Does exactness of $0 \to \Bbb Z^n \to G \to \Bbb Z^m \to 0$ imply $G$ is isomorphic to $\Bbb Z^{m+n}$?

Question

Suppose we have an exact sequence of abelian groups $0 \to \Bbb Z^n \to G \to \Bbb Z^m \to 0$. By exactness, we know that $G/\Bbb Z^n$ is isomorphic to $\Bbb Z^m$ (here we are identifying $\Bbb Z^n $ with its image, since $\Bbb Z^n \to G$ is injective).

From this, can I conclude that $G$ is isomorphic to $\Bbb Z^{m+n}$?

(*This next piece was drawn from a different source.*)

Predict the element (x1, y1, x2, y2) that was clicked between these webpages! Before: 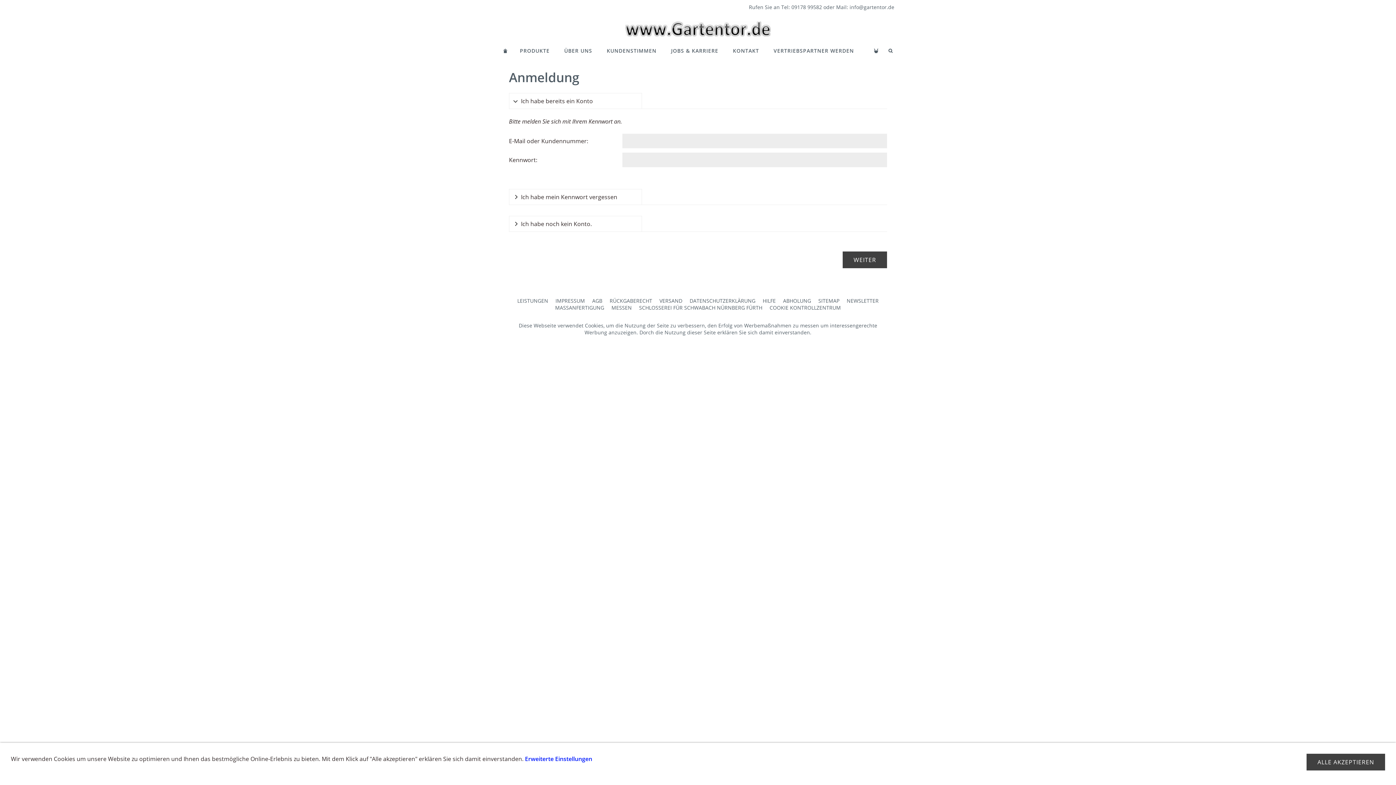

Intuitively this seems true, but how do I have to prove this?

Answer 1

Yes, consider a map $h:\mathbb{Z}^m\rightarrow G$ such that $p\circ h=Id$ where $p:G\rightarrow\mathbb{Z}^m$ is the projection map. Let $e_1,...,e_m$ generators of $\mathbb{Z}^m$. $H$ the subgroup generated by $h(e_1),...,h(e_n)$. $H$ is isomorphic to $\mathbb{Z}^m$, and $G$ is isomorphic to $i(\mathbb{Z}^n)\oplus H$ where $i:\mathbb{Z}^n\rightarrow G$.

Answer 2

This exact sequence splits. If $\pi:G\to\Bbb Z^m$ is the surjection in the exact sequence, then there is a homomorphism $\phi:\Bbb Z^m\to G$ with $\pi\circ\phi$ the identity on $\Bbb Z^m$. To do this, let $e_1,\ldots,e_m$ be the standard basis of $\Bbb Z^m$ and pick some $g_i$ with $\pi(g_i)=e_i$. Define $\phi(a_1e_1+\cdots+a_me_m)=a_1g_1+\cdots+a_me_m$.

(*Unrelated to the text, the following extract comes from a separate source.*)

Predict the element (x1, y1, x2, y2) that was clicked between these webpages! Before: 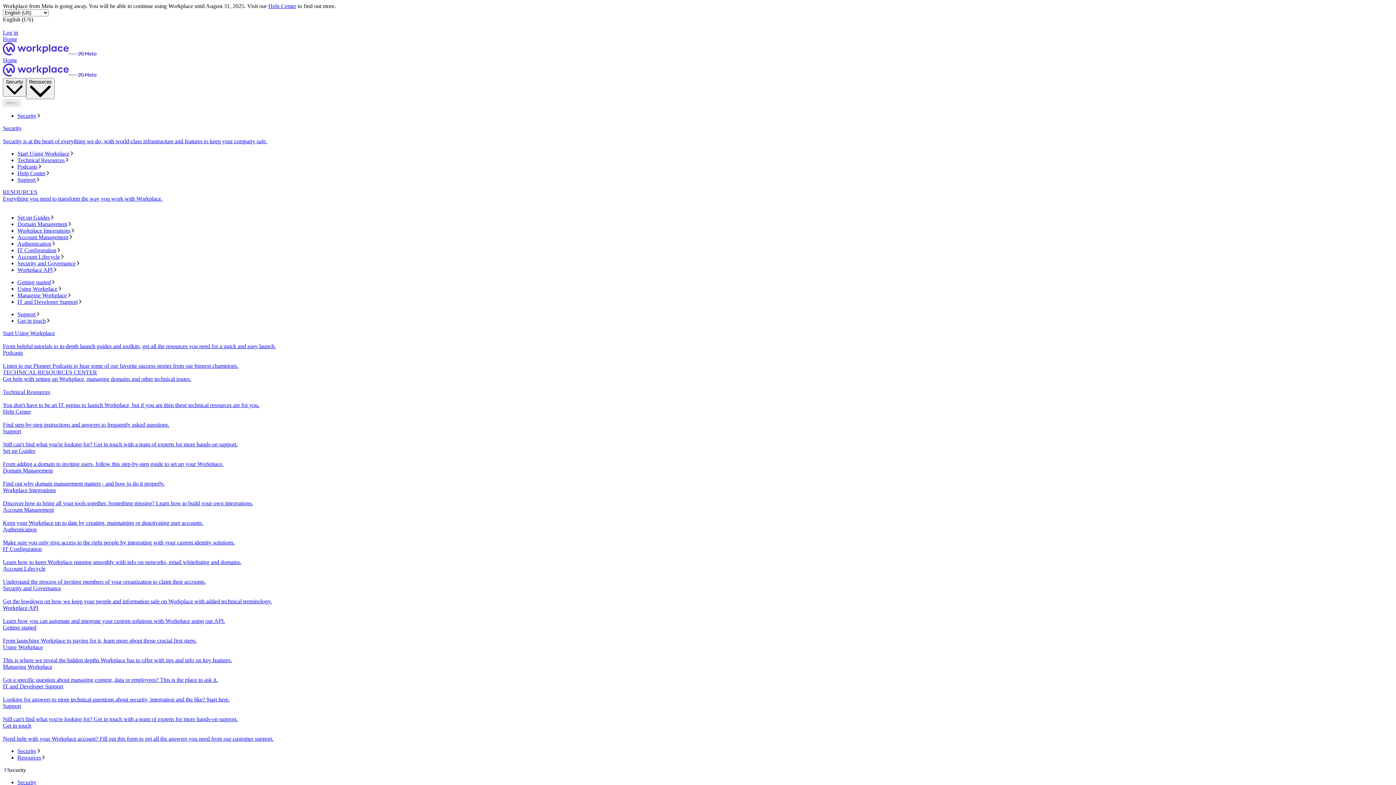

Then $G$ is the direct sum of the $\Bbb Z^n$ inside $G$ with $\pi(\Bbb Z^m) \cong\Bbb Z^m$.

Answer 3

It's true because free groups have the splitting property:

Theorem. Let $F$ be a free group. Then any surjective group homomorphism $\pi:G\rightarrow F$ has a right inverse homomorphism $\varphi:F\rightarrow G$, i.e. $\pi\circ\varphi=\mathrm{id}$.

(Even if $\pi$ isn't surjective, its image is still free by the Nielsen--Schreier Theorem. So $\varphi$ is defined on the image of $\pi$.)

The theorem isn't that hard to prove either. Suppose $F$ is free on the set of symbols $\{x_i\}$. Since $\pi$ is surjective, select any $g_i\in G$ so that $\pi(g_i)=x_i$. Now simply define $\varphi$ on the $x_i$'s by $\varphi(x_i):=g_i$; by the universal property of free groups, $\varphi$ extends to a homomorphism $\varphi:F\rightarrow G$. QED!

When a homomorphism $\pi:G\rightarrow H$ splits (i.e. has a right inverse), you always reconstruct $G$ as a semidirect product of $H$ with the kernel: $G\simeq \ker(\pi)\rtimes H$.

Basically the same thing holds in the abelian category:

• if $F$ is free abelian (i.e. $F\simeq \mathbb{Z}^I$), then any short exact sequence $0\rightarrow A\rightarrow B\rightarrow F\rightarrow 0$ splits; and,
• if a short exact sequence $0\rightarrow A\rightarrow B\rightarrow C\rightarrow 0$ splits, then $B\simeq A\oplus C$.

Note that if things are abelian, you don't need a semidirect product; a direct sum suffices.